Wrap Text
PAN - Pan African Resources Plc - Interim Results for the six months
ended 31 December 2007 and Change of Directorship
Pan African Resources Plc
(Incorporated and registered in England and Wales under Companies Act 1985
with registered number 3937466 on 25 February 2000)
Share code on AIM: PAF
Share code on JSE: PAN
ISIN: GB0004300496
("Pan African" or the "Company" or "the Group")
The Gold Mining and Exploration Company
Interim Results for the six months ended 31 December 2007 and Change of
Directorship
HIGHLIGHTS
Mining Operations
- Concluded acquisition of 74% of Barberton Mines (Pty) Limited in
South Africa ("Barberton") effective 31 July 2007
- EBITDA increased by GBP4,7 million to GBP4,0 million
- Cash flow positive following the Barberton acquisition
Exploration Projects
- Positive drilling results from exploration projects including an
increased resource at the Manica gold project, Mozambique to 1,550 Moz in situ
- Exploration progress at Barberton ahead of schedule and showing signs of
positive geological results
- Re-evaluation of Barberton resource showing encouraging geological
results
- Exploration activity accelerated on all projects as result of cash flow
generated by mining operations
- Geographic footprint enhanced by acquisition of Ghana projects
Pan African Resources PLC (AIM: PAF, Altx: PAN), the African- based gold mining
and exploration company is pleased to report its interim results for the six-
month period ended 31 December 2007.
Six months ended Nine months ended
31 December 2007 31 December 2006
(Unaudited) (Audited)
Revenue (GBP)** 14,596,037 -
EBITDA (GBP)** 4,000,872 (685,805)
Attributable profit (GBP)** 1,294,286 (685,805)
EPS (pence) 0.13 (0.08)
HEPS* (pence) 0.13 (0.08)
Weighted average number of shares in issue 965,777,998 407,753,235
*HEPS - Headline Earnings Per Share (refer to calculation under Consolidated
Income Statement)
**GBP - Great British Pound
Nature of Business
Pan African is a mining, exploration and development company with operations
solely on the African continent with a focus on gold. The six months to 31
December 2007 represent the first reporting period for the Company following
the acquisition of 74% of Barberton Mines (Pty) Ltd, completed 31 July 2007
after which the Company was granted a secondary listing on the Alternative
Exchange (AltX) of the JSE Limited in South Africa.

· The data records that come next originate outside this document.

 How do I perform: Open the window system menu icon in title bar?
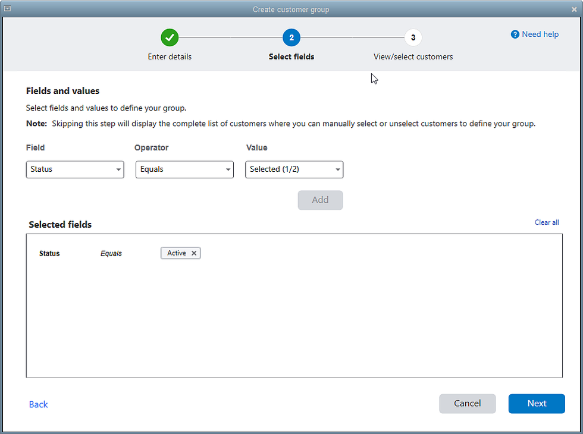[x=7, y=8]
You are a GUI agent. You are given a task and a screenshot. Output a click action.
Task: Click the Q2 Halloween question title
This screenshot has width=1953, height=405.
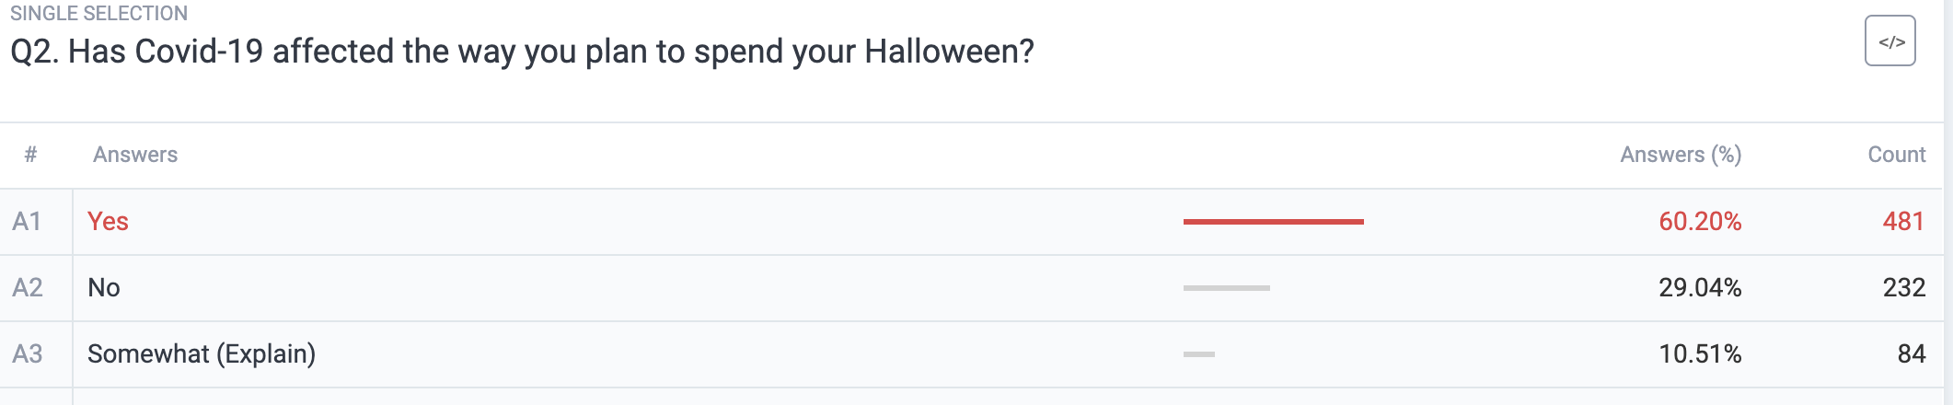tap(522, 52)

In addition to the Barberton assets, the Company has developed a prospective
portfolio of exploration assets that provide a balance between a project with
near- term production potential (the Manica project in Mozambique) and, in the
Central African Republic, two projects that provide a large ground holding in
a previously unexplored region with the potential to develop into a major new
gold camp (Bogoin and Dekoa). Pan African acquired one exploration licence
(Akrokerri) prior to the period under review and one post-Balance Sheet
(Kyereboso) in Ghana. Both are near Obuasi, one of the world`s largest gold
fields situated 200 kilometres Northwest of Accra.
Interim Results for the period ended 31 December 2007
We are pleased to announce that for the six months under review EBITDA was
increased by GBP4.7 million compared to the nine months ended 31 December 2006
to GBP4.0million. The focus on accelerating capital expenditure at Barberton
has paid off with several projects delivering beyond initial expectations.
With the revenue derived from the Barberton operations, we have been able to
accelerate activities in Mozambique and the Central African Republic. We have
benefited from the strong gold price and believe our profitability is
sustainable at current gold prices.
Safety and Training
While the Company conducts its activities with due regard for the safety and
health of its employees and runs approved training programmes through
respective training centres at its mining operations, we regret to report that
a contract worker at Sheba Mine was fatally injured on 20 September 2007.
Review of Barberton Mining Operations
The three operating gold mines at Barberton - Fairview, Sheba and New Consort,
together with the calcine slimes dam re-treatment referred to below, produced
47,486 oz for the period under review at a cash cost of US$521 per ounce.
Despite a decline in underground gold production, total gold production on the
mine has increased. This is the result of the Company focusing on several
projects since it acquired the mining complex intended to replace current mined
reserves and grow them. A brief summary of these projects and the mining
operations is given below:
Barberton Mine Limited
Six months ended 31 December 2007 2006 2005 2004
Tons milled (t) 161,455 166,377 157,452 161,980
Headgrade (g/t) 9.05 9.24 11.44 10.27
Overall recovery (%) 92 92 92 91
Production Underground (oz) 43,145 45,332 53,369 48,547
Calcine dump (oz) 3,601 - - -
Sold (oz) 47,486 45,749 52,983 50,186
Total cash cost
USD/oz sold (USD/oz) 521 516 415 392
EBITDA (GBP) 4,001 3,049 2,153 1,157
Depreciation (GBP) 806 1,077 1,042 1,011
The contribution to Barberton revenues and operating costs for each of the
Fairview, Sheba and New Consort mines and the surface operations for the six
months ended 31 December 2007 were as follows:
Mine
Contribution to revenues Operating costs
% US$/ oz sold
Fairview 35 431
Sheba 40 307
New Consort 21 572
Calcine dumps 4 260
The effective gold price received by Barberton Mines during the six months to
31 December 2007 after the impact of hedging was US$726/oz. During that period,
4,179oz was hedged at a price of US$453/oz under the terms of a hedging
arrangement in place prior to the acquisition of Barberton by Pan African. Under
the terms of this hedging arrangement, 5,787oz remains hedged at the same price.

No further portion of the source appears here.